(no subject)
Dec. 21st, 2006 09:19 amWe got the car out of impound, after a coupla hitches: One of the papers we needed to update the registry turned out at the last minute to require notarization, but that got resolved in about twenty minutes. Then when we got to the impound lot the car wouldn't start - the thief(ves) had run out the battery and the gas tank. But we borrowed the lot's gas can and got a jump from the yard man, and after the highway trip home the battery was all back to normal and I got to put in the last 1.3 hours of the workday.
Most of my stuff was no longer in the car ... and had been replaced by other stuff. At the impound lot counter they said to report which stuff wasn't mine, but they didn't give me any hint as to the procedure for that, and when I asked the yard guy he said, "They've already investigated that stuff as much as they're going to.
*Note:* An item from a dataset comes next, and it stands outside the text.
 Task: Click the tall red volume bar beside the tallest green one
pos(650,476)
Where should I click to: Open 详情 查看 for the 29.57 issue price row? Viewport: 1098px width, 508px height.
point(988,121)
This isn't CSI. Keep the crap or throw it out." qtrhorserider looked the stuff over and wasn't uninterested but my attention yesterday was elsewhere. At least the only really valuable things to me that went missing ought to be easily replacable.
Then this morning on the way to work I was rear-ended.
I'm not hurt (though my wife says I'll be sore tomorrow).
I was proceeding down the center lane of a three-lane street and there was a school bus stopped at a corner with the little red stop sign extended and flashing. The other traffic was just driving by, but I thought it was the law that you had to stop, so I did. That's when I got hit.
I spent the first five or ten minutes looking for my glasses. The other driver wasn't hurt either; or at least she didn't appear hurt and I neglected to ask. Cop showed up, took our information and gave us little information sheets to fill out for each other. Damage to my car doesn't make it undriveable, but the driver's side rear fender is in contact with the tire. I stayed down to about twenty-five mph for the remaining six blocks to my office. Before I went in I broke one of the auto thief's golf clubs trying to bend the fender away. I'd've tried it with my tire iron but the key won't turn in the trunk lock (I suppose the tire iron might not still be there, too).
The cop confirmed that you are indeed supposed to stop for a school bus like that, and he wrote a ticket to the other driver for following too close. But I guess, in retrospect, when it's raining and the temperature is in the thirties may be the wrong time to buck a trend.